PAGE EXCERPT:
So About That Whole Eating Thing...

Since June, I've been actively trying to change my diet by eliminating processed foods and eating more wholesome, natural foods. I can honestly say that I've kicked the snacky chips and pretzels habit. I've become a regular at the Farmers Market and now snack on things like whole, raw almonds and corn on the cob.

My goal has been to lower my body fat, increase my lean mass, and lose a few lbs in hopes of reducing injuries and improving my overall strength. As I mentioned in this post, I've been using this book as a guide.

Last Friday I had my monthly session with my nutritionist where we reviewed my daily food journal.

My typical weekday diet looks something like this:

Breakfast at 5:15 am - Steel cut oatmeal - 2 TBSP almond butter - Handful of sliced almonds - Handful of blueberries

Post-Workout Snack - Anywhere from 7-9 am A smoothie of: - 1 banana - 1/2 c whey or soy protein powder - 1 capful of flaxseed oil - Frozen strawberries - 1 c soy milk

Morning Snack at 10:30 am-ish - 1 1/2 c Kashi Heart-to-Heart cereal

Lunch at Noon - Leftovers, usually a chicken or shrimp dish with brown rice, whole-wheat pasta or roasted potatoes - A piece of fruit - Sometimes a side salad

Afternoon Snack at 3 pm - Greek Yogurt with sliced almonds - 1 serving (24) whole raw almonds

Dinner at 6-7 pm-ish - Repeat of lunch.

Observations

- I haven't been recording what I ate on weekends. - I could switch up what I eat from time-to-time. - I improved a lot on my snacking. - The quality of food is very good.

So I begged the question: "Why haven't I really lost any lbs?

My weight has fluctuated +/- an average of 3 lbs, but I really haven't lost anything.

Her response? "Perhaps this is where my body is content."

Perhaps. But I have been lighter and leaner before and know I can get there again. I'm not looking for much, just a few inches and about 5 lbs.

Well then, the bottom line is that I will need to reduce my calories even more and it is going to create some discomfort. So how do I do this? By cutting 100-200 calories a day.

Here's what she recommends:

- Cut the flax seed oil from my smoothie. {That alone will save me 120 calories.)

- Eat a lighter breakfast, like Kashi Heart-to-Heart cereal. {I plan to do this except on my long run days.}

- Instead of eating cereal (carbs) for my mid-morning snack, try Greek yogurt (protein) instead.

- Cut back on almonds. Eat either the sliced almonds in yogurt or raw whole almonds, not both.

EXERCISE SET:
1. In the diet post, how many calories will dropping the flaxseed oil from the smoothie save?
2. Continue the diet post, starting after its last sentence.
The lines after this aren't needed.

(Dataset entries)
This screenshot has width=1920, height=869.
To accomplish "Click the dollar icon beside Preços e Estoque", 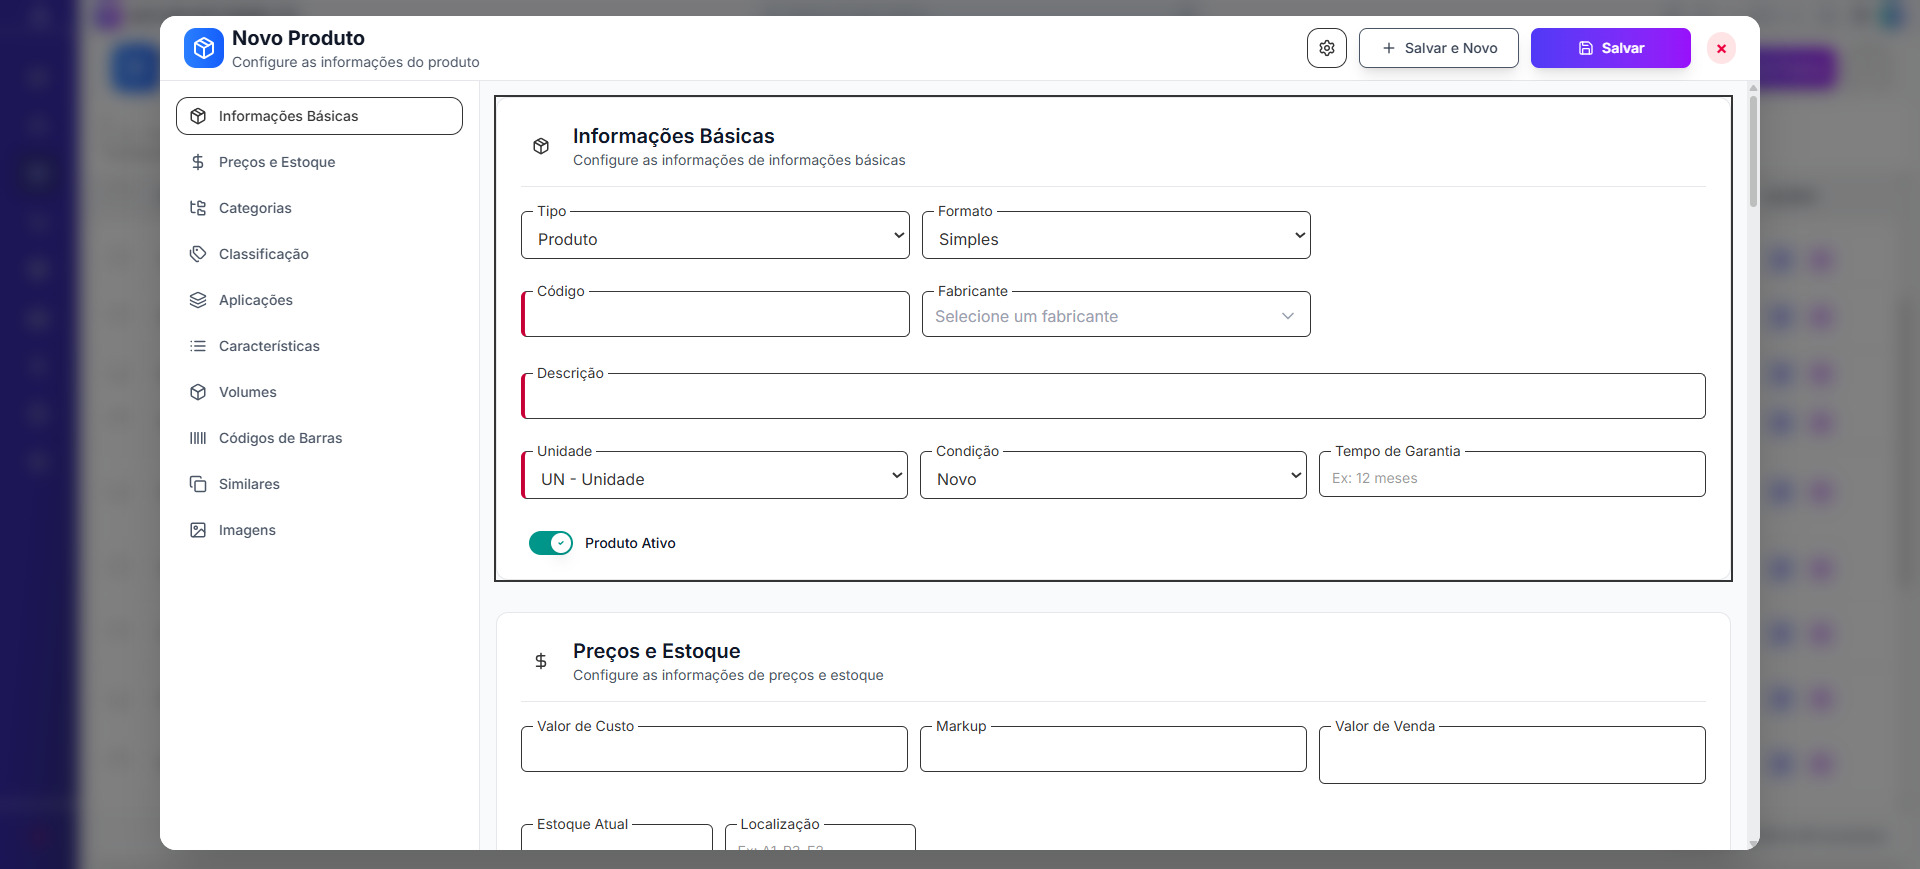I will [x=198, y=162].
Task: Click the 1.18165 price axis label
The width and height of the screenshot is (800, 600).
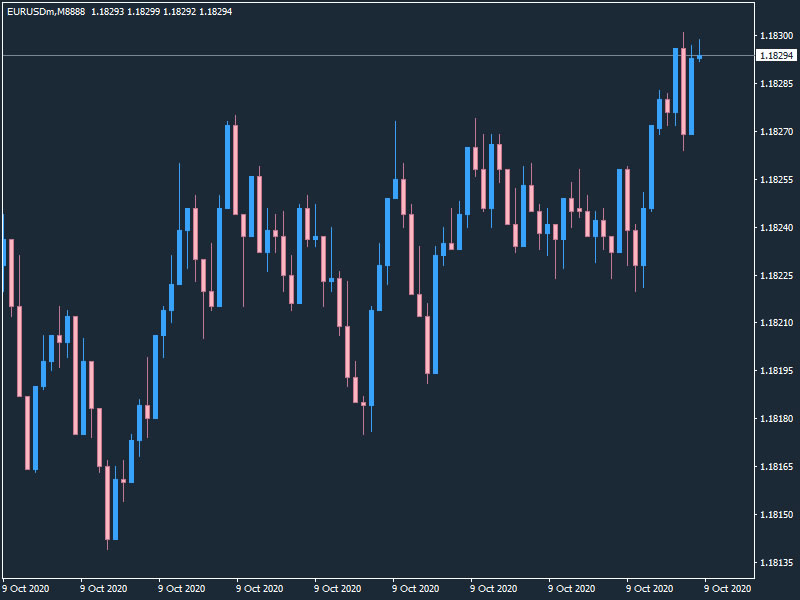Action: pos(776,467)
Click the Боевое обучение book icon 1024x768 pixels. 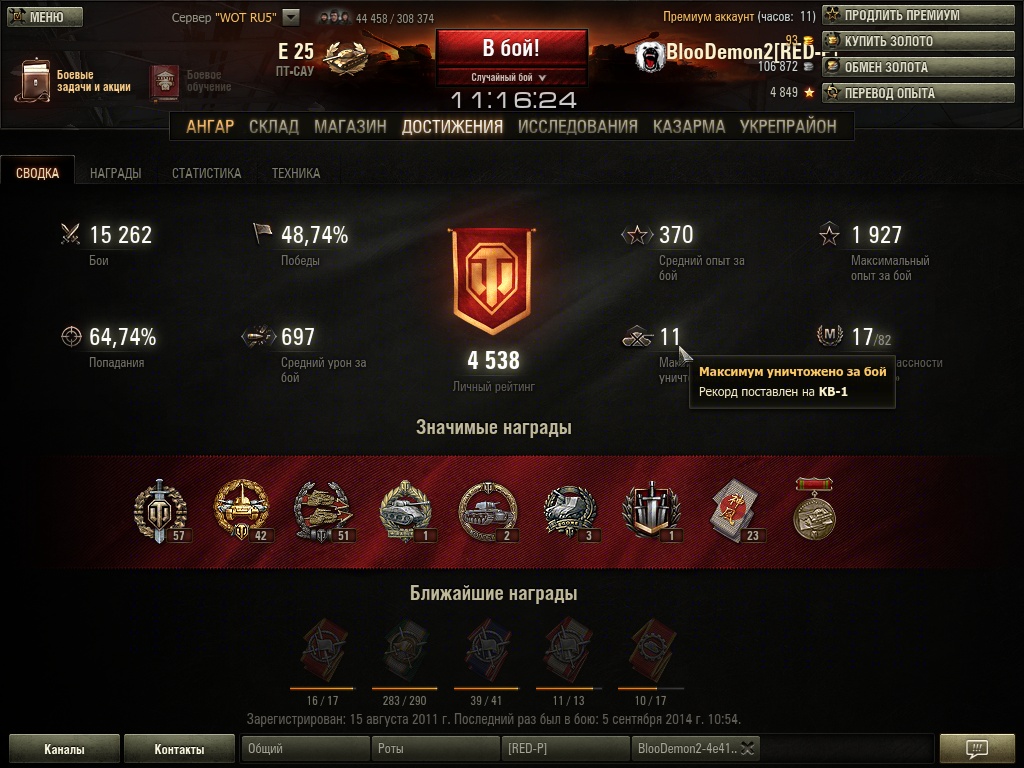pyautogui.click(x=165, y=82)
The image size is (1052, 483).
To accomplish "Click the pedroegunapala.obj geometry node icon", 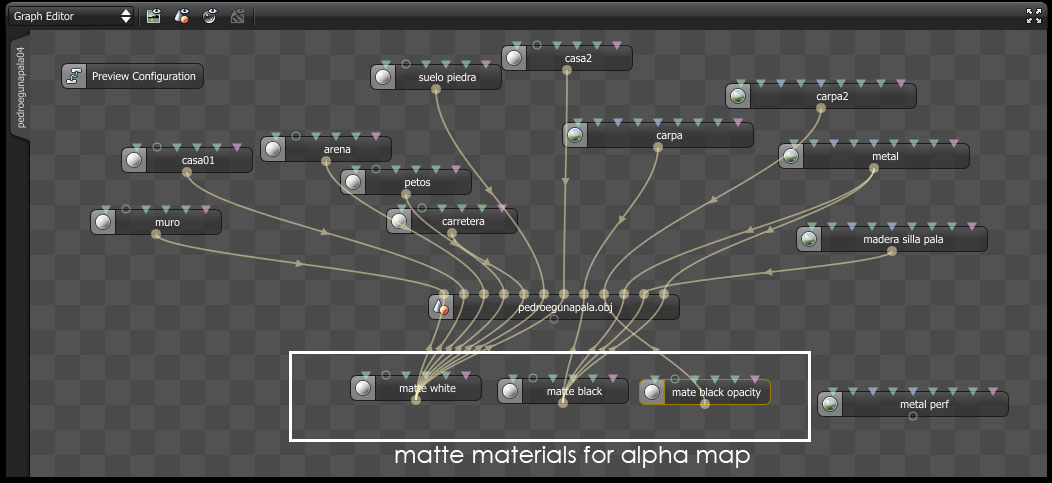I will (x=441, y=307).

==

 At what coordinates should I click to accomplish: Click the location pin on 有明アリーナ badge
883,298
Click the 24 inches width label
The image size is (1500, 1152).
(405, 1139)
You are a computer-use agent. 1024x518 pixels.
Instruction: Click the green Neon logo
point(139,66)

REPLIES:
1. 120 calories.

2.
- Drink a protein shake of just protein powder and soy milk for my afternoon snack.

- I also told her that I find that eating chicken is a lot more filling than fish or shrimp. The problem is that I like fish and shrimp much more than chicken. She recommended having chicken on the days that I have longer and/or harder workouts aka days that I am more prone to be hungrier.

Progress

Since this meeting I have:

- Tracked everything that I ate over the weekend. It truly helped me make wiser decisions and it was my healthiest eating weekend in a long time.

- Cut flax seed from my smoothie - I have yet to notice any difference.

- Cut cereal from my mid-morning snack. I've found that if I eat/drink something with protein right after my workout (as in within 30 minutes, I am not as hungry for the rest of the morning and can hold off eating until lunch.

- My one attempt at a protein powder/soy milk shake on Monday was disastrous. I tried to mix it in a water bottle that wasn't properly sealed and it spilled everywhere. It was full of chalky clunks that didn't mix well. Today I tried another protein powder that I mixed with water and it worked wonders.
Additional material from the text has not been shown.